April 19th, 2005

Spammers mining P2P for addresses

InterestingInformation Week reports that spammers are harvesting email addresses from peer-to-peer (P2P) networks. And it appears to work quite well, too:

All a spammer has to do (…) is connect to a file-sharing network and then search for strings such as "email" or "e-mail" or "Outlook.pst."

I doubt the method works as well as harvesting via anti-spam web sites though. I once received a spam message that displayed a Trust-e logo up front and started more or less this way:

We respect your privacy and the can-spam act.

Definitely in for a laugh, I visited their web site without delay.

While inspecting their unsubscribe form, I ran into the same Trust-e logo. Hosted on their web site, rather than Trust-e. Clicking on it sprouted the usual Trust-e popup with the usual Trust-e bullshit. Hosted on their web site, rather than Trust-e.

As you can imagine, I do not trust Trust-e and kin very much. My instinct to not trust people who explicitly tell me to trust them has probably something to do with this. Anyway… I decided to give Trust-e the benefit of a doubt, and proceded to denounce the fraud.
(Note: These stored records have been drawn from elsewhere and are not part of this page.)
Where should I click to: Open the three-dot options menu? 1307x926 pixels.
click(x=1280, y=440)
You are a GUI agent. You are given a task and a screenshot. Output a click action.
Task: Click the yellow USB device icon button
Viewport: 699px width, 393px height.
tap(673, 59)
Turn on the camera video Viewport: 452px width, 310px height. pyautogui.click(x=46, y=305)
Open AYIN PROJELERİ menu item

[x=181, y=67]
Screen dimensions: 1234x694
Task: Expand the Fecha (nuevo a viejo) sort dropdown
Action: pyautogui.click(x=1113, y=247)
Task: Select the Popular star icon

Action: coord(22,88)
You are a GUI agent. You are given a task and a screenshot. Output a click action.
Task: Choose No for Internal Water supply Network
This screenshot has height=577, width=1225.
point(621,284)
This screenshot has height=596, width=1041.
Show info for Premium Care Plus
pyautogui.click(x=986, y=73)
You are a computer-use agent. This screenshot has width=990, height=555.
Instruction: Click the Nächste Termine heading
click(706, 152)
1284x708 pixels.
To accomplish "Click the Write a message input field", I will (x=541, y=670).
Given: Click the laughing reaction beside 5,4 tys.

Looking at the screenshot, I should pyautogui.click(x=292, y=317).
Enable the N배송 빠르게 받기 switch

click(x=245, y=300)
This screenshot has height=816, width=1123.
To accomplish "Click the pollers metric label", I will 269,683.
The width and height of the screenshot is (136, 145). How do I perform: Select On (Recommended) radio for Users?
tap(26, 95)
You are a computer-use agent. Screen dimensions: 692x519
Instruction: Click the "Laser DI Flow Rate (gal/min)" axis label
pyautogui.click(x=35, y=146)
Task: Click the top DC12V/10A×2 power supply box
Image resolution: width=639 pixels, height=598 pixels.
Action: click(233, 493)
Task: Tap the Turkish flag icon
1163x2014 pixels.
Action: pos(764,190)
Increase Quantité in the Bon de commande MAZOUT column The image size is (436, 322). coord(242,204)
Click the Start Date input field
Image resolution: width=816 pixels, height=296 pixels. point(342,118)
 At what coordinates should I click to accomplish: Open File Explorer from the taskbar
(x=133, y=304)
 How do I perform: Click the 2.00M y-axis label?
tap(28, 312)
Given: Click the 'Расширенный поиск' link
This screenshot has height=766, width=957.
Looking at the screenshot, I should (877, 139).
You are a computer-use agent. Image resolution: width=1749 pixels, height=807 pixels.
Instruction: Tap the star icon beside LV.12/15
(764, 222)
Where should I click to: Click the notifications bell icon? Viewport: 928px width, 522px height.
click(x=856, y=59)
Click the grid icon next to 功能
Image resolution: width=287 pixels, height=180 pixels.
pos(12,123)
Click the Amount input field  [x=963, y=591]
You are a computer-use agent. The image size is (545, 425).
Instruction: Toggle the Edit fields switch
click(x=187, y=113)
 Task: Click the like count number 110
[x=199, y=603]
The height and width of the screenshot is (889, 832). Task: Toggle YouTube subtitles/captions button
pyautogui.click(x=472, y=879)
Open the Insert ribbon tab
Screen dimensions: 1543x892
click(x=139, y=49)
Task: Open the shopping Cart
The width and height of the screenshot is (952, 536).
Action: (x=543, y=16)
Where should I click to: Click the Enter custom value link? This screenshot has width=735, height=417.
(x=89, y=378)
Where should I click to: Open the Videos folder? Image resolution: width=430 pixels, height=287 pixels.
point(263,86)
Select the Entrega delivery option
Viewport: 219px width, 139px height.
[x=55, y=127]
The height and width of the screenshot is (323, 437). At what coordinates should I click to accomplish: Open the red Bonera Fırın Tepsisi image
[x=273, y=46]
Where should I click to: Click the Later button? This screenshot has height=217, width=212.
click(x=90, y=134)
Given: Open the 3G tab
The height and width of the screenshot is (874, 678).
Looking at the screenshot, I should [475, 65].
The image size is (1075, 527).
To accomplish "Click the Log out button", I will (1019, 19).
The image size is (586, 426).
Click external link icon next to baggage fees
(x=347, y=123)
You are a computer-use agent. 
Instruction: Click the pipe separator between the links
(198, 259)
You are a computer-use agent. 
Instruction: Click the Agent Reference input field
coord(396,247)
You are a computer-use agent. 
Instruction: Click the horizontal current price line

Using Trust-e's rather hard to locate denounce a fraud form, I give in depth details on my investigations, including whois record, urls to fraud's pages that display the logo, and so on.

A few minutes after posting the message, I was entitled an auto-response that dismissed any remaining doubt I had on Trust-e's case. It went something like:

The web site you wrote to us about is not a Trust-e member. There is nothing we can do to help you.

Morality: Never waste time with organizations and certifications that claim will let you know who you can trust.